[A study on the protective mechanism of phenytoin in transient global ischemia].

Ischemia gives rise to severe energy depletion and imbalance of Ca2+ homeostasis. This condition leads to activation of phospholipases A2, A1 and to attenuation of ATP dependent reacylation. As a result, free fatty acid (FFA) especially arachidonic acid accumulates. Phenytoin has been reported to blockade the various Ca2+ channels. In this study, we could investigate the effect of phenytoin on the liberation of FFA, energy metabolites, various nucleotides metabolism, Na+, K+-ATPase activity, and water and electrolyte contents in the ischemic brain.
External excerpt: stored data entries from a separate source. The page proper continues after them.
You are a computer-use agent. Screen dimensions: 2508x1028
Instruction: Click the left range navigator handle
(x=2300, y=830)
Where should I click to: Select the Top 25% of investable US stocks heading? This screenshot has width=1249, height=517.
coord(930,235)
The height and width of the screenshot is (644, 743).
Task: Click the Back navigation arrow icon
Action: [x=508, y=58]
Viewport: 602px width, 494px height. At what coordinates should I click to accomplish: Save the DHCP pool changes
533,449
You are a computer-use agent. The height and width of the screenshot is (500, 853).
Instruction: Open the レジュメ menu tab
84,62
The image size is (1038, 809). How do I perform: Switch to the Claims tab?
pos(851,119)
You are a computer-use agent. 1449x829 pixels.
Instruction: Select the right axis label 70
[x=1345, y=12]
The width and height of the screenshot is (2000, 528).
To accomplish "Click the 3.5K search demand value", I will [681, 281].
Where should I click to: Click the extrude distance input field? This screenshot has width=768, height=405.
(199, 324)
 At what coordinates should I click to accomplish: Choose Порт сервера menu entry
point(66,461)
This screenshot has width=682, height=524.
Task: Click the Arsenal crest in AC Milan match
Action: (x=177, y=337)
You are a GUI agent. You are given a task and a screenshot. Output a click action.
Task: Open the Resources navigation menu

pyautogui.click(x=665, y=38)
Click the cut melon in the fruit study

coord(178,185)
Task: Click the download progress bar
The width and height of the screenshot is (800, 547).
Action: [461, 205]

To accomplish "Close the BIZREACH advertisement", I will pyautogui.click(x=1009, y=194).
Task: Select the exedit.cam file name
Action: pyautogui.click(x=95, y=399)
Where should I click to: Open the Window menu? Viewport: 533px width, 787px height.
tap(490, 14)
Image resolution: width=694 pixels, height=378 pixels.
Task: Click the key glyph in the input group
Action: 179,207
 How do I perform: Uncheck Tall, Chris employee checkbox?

Inhibitory effects of phenytoin against FFA accumulation in the ischemia, and increase of parietal cortex water content in the recirculation were brought about. In addition, Na+,K+-ATPase activity in the ischemia was accelerated by phenytoin. Phenytoin may reduce intracellular Ca2+ by blocking the Ca2+ channel into the cytoplasma, or by activation of Na+-Ca2+ exchange transport system following the acceleration of Na+,K+-ATPase activity. Another conceivable way for this acceleration of Na+,K+-ATPase may be derived from the preservation of the energy state, protein metabolism, and lipid metabolism.